In a best practice report published in the June issue of the Canadian Urological Association Journal, current and evolving indications are presented for the use of prostate-specific membrane antigen (PSMA)-targeted positron emission tomography (PET) in patients with high-risk prostate cancer.
Bobby Shaygan, MD, from McMaster University in Hamilton, Ontario, Canada, and colleagues note that current data strongly suggest that the performance of PSMA-targeted PET is superior to conventional imaging for characterizing prostate cancer across the spectrum of disease. PSMA-targeted PET is useful for staging primary, high-risk prostate cancer and for restaging biochemically recurrent disease after primary therapy. PSMA-targeted PET may be considered for patients with high-risk or very high-risk prostate cancer in whom imaging with conventional modalities fails to demonstrate metastatic disease and where its identification would result in a change in treatment.

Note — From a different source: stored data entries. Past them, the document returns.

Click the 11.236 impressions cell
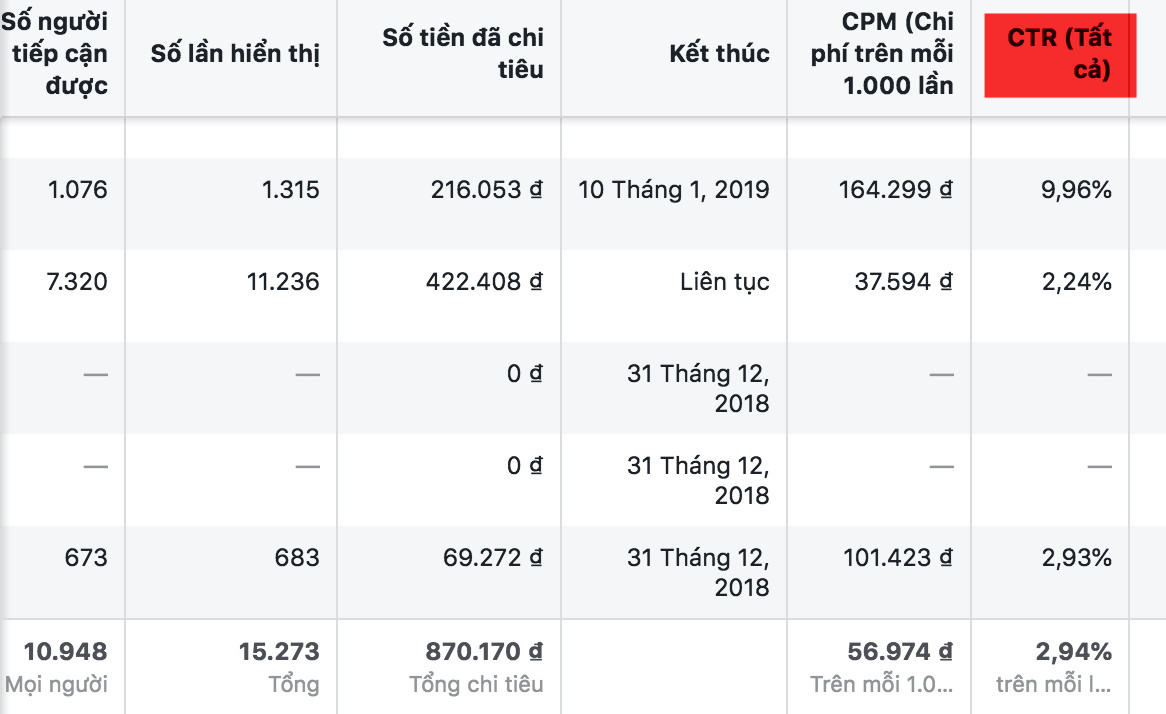This screenshot has height=714, width=1166. point(283,281)
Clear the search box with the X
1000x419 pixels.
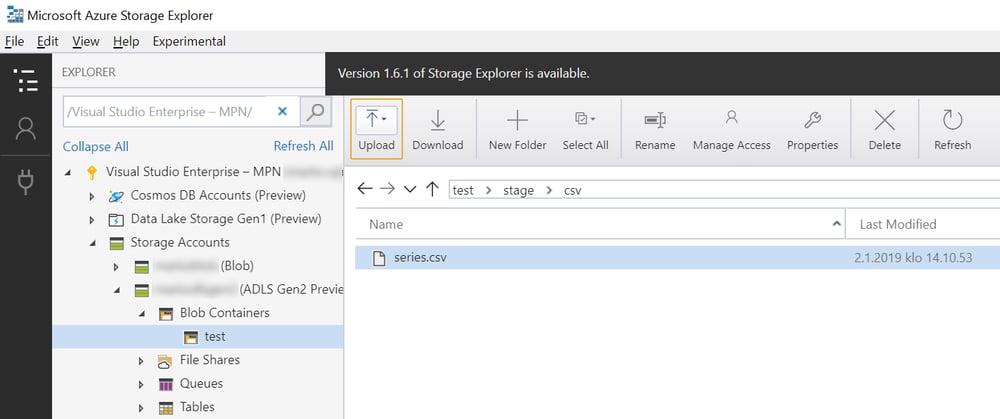283,112
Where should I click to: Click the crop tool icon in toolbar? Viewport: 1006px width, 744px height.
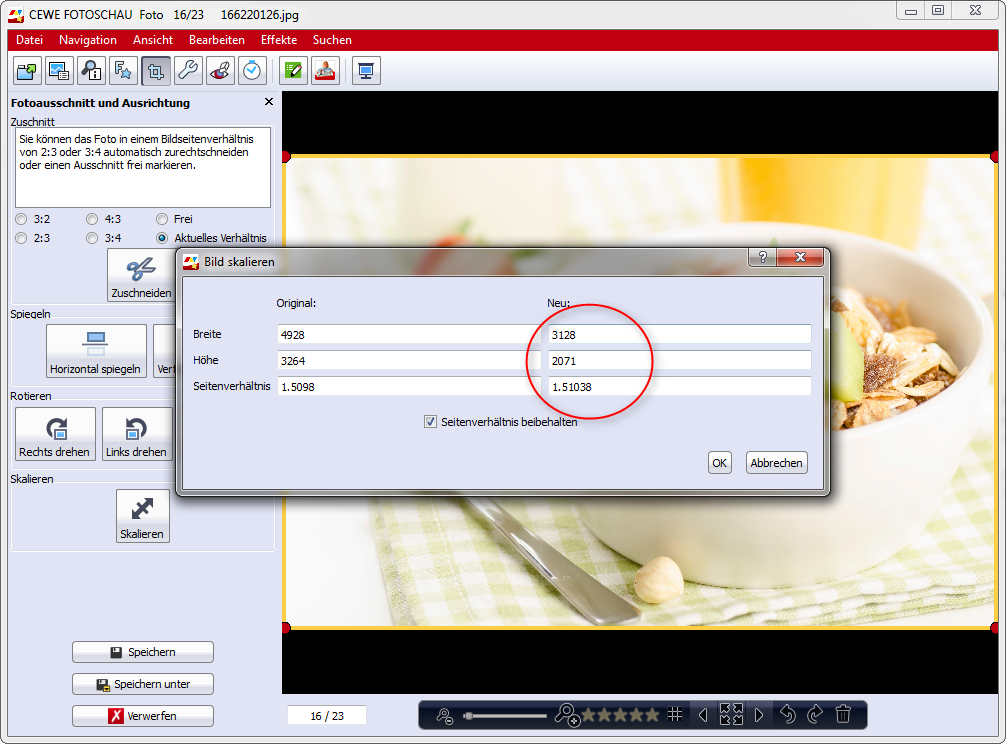155,71
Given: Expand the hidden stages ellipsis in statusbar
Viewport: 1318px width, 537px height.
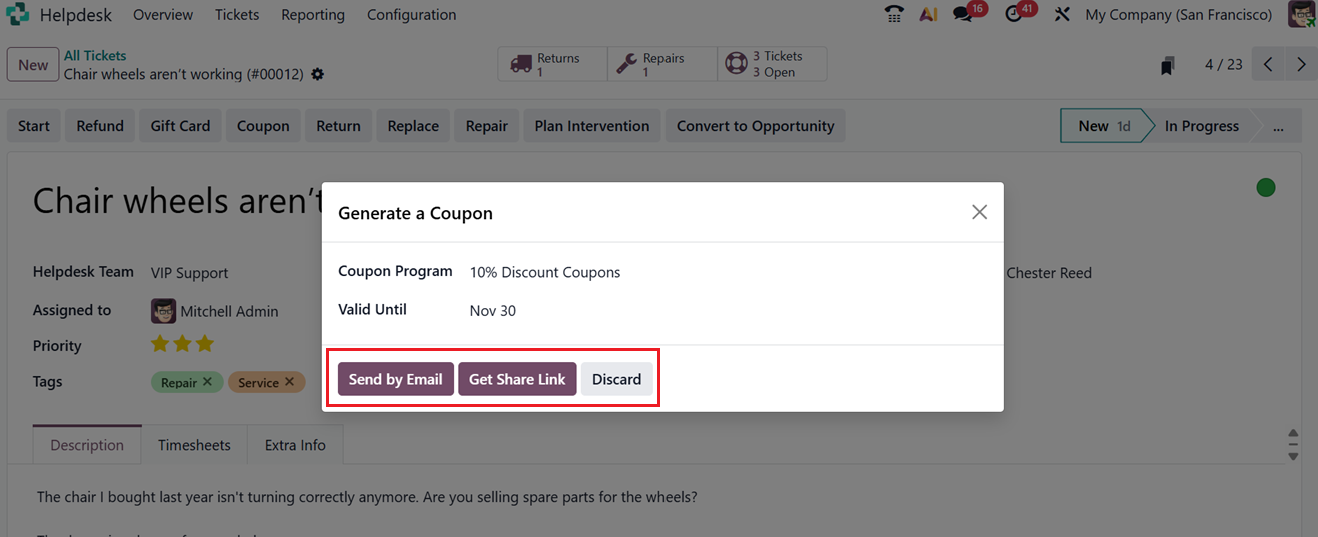Looking at the screenshot, I should [1278, 127].
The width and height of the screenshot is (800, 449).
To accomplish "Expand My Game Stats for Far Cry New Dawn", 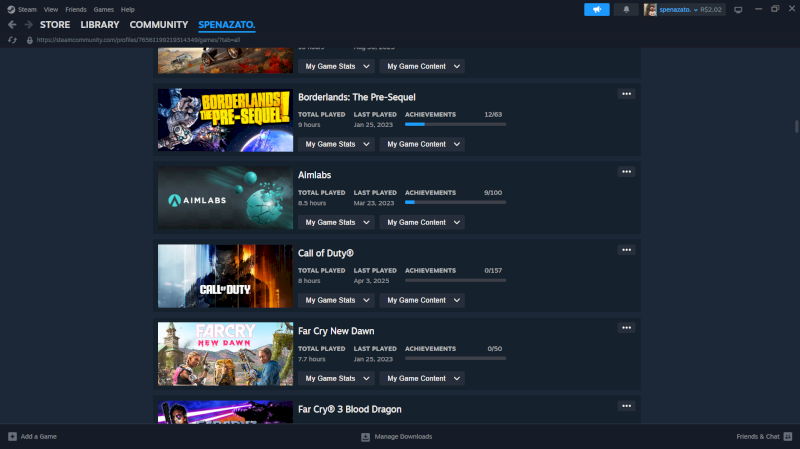I will [336, 378].
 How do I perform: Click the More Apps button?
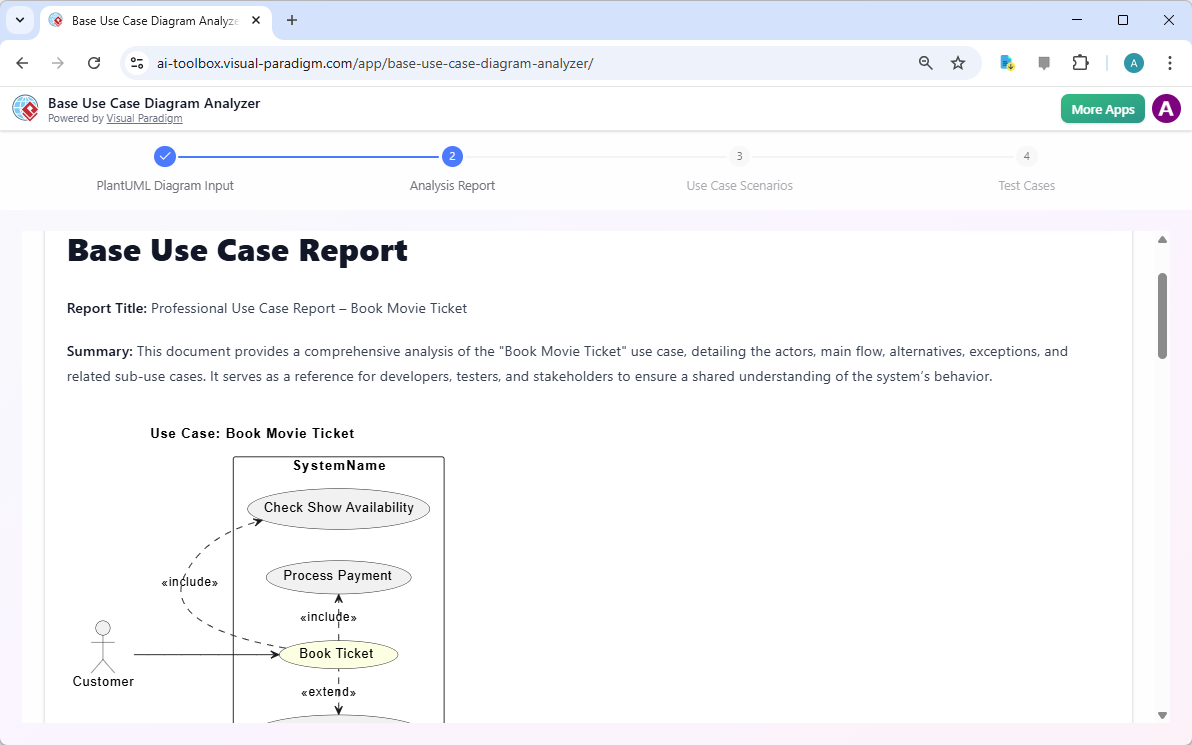tap(1102, 108)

Identification of metastases by PSMA-targeted PET may allow for inclusion into clinical trials among patients with nonmetastatic, castration-resistant prostate cancer for whom prostate-specific antigen kinetics are favorable and where systemic treatment intensification is not warranted.
“Despite the superior detection of disease by PSMA-targeted PET, it must be emphasized that to date, there is no evidence to support that such enhancements have led to improved clinical outcomes,” the authors write. “Ongoing research will help clarify the long-term impact of PSMA-targeted PET on patient outcome, as well as to better define the relative strengths and weakness of the individual available PSMA-targeted PET radiopharmaceuticals.”
One author disclosed financial ties to the pharmaceutical industry.